KRISTIN MYERS: Do you see that abating any time soon, these lumber prices-- or rather, these sawmills not operating at full steam? I'm sure the pandemic probably had something to do with that. We saw production all around in most industries and sectors decreasing throughout the pandemic. I'm wondering if you think, especially as this pandemic kind of reduces over time, if, perhaps, the sawmills will start to increase that production and cause those lumber prices to lower.
JERRY HOWARD: We are hopeful of that. This issue became apparent to us toward the tail end of the last administration. And they weighed in with the sawmills. We're trying to get the new administration through Secretary Raimondo to weigh in with them and see if they can get them to come up to capacity. That's the key. And unfortunately, it's in their hands.
KRISTIN MYERS: I'm wondering how long you think this demand is going to hold in the face of this supply, as you mentioned, which right now cannot meet it, and these costs of materials so high. I hear what you're talking about-- this little bit of a catch-22 in trying to meet that demand, but trying to keep those homes affordable in the face of those rising prices. How long do you think that that demand will continue to remain?
We hear a lot of talk of a housing bubble that is being formed right now. Are you seeing it the same way? Are there concerns a little bit further down the line?
JERRY HOWARD: Prices do appear to be rising at an unsustainably fast pace. We would prefer to see that cool off a little bit. And the only thing that can do that is increased supply. So do I see a potential problem down the road? Yes. Do I think it will be this year? Probably not-- probably more looking into next year as we move forward. But it puts pressure on us as builders to keep building a supply. And we'll keep doing that as long as the customers come in.
KRISTIN MYERS: Right now, how are homebuilders walking that line between keeping up the supply and dealing with those rising costs to try to meet that demand? How is that balance being struck right now?
JERRY HOWARD: Well, there have been two ways.

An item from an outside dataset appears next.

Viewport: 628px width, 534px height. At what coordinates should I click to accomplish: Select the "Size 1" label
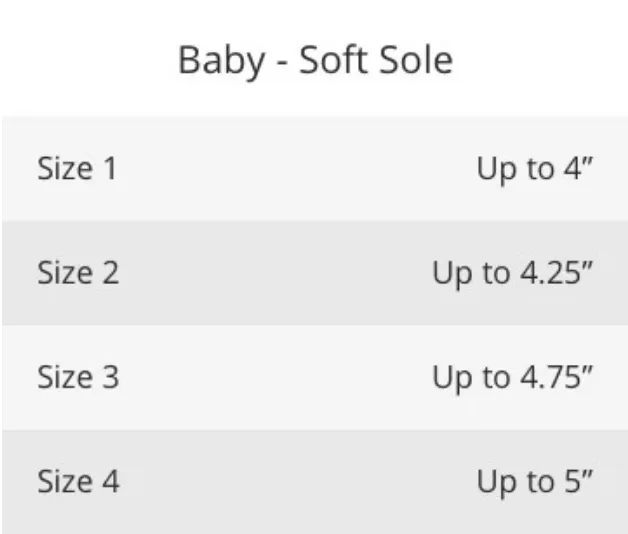tap(77, 168)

The first is the builders were eating the excess costs themselves. And that was something that is, obviously, not sustainable if you're a businessman. You've got to make a certain profit in order to keep viable.
Moreover, now, unfortunately, we're getting appraisals for new homes that when the appraiser comes in and gives us a number, it's the exact number for the cost of construction with no margin for profit. And if there's no margin, obviously, that's unsustainable-- we're not going to do it. So that's number one.

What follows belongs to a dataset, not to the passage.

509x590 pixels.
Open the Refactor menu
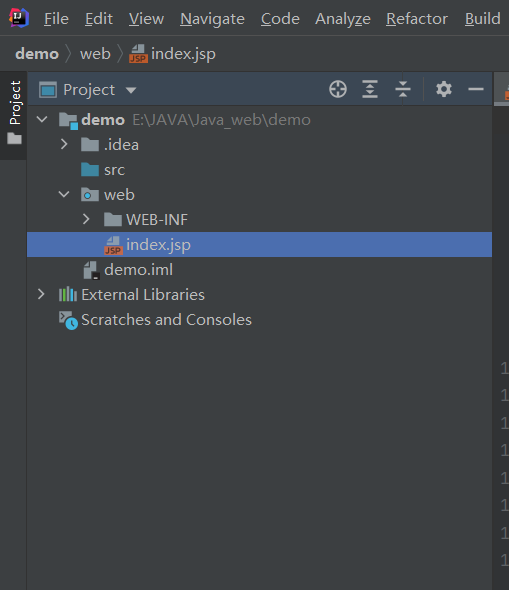tap(417, 19)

Number two, they've been putting escalator clauses in the contracts so that if you contract with a builder to build a home for you, you will say, this is what it's going to cost me, this is what the final cost is. And oh, by the way, if this particular item-- be it lumber, drywall, whatever-- if this goes up inordinately, you're going to have to pay more. And if the housing consumer can afford to sign a contract with an escalator clause, they're doing it. Otherwise, that, too, will become a problem.

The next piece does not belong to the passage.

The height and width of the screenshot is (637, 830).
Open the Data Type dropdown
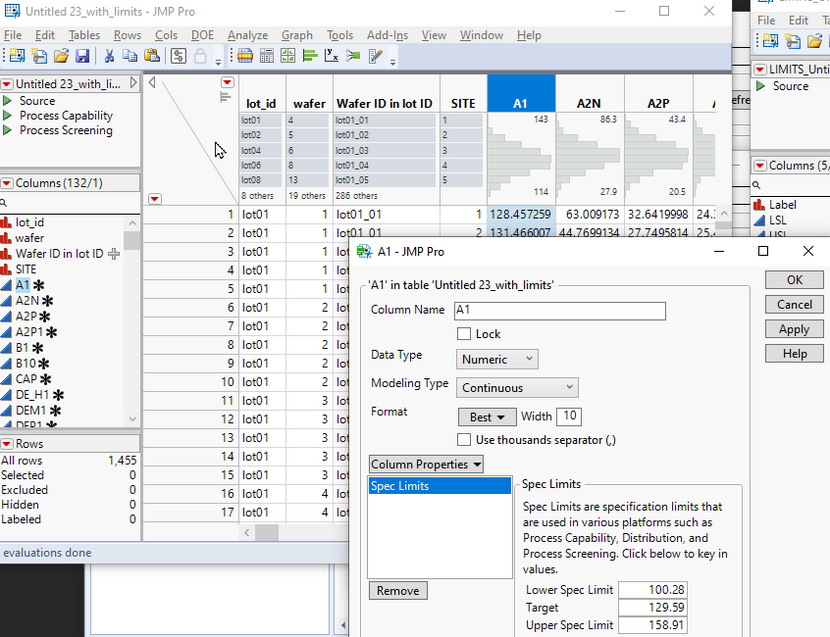(497, 359)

KRISTIN MYERS: Is this a true story all around the country right now? Or are there some markets that are doing a little bit better than others?
JERRY HOWARD: It's true pretty much all around the country. Builders that I talk to in virtually every state of the union are having this problem.
KRISTIN MYERS: All right. So then, unfortunately, everyone is feeling the squeeze absolutely everywhere. Jerry Howard, NAHB CEO, thanks so much for joining us today.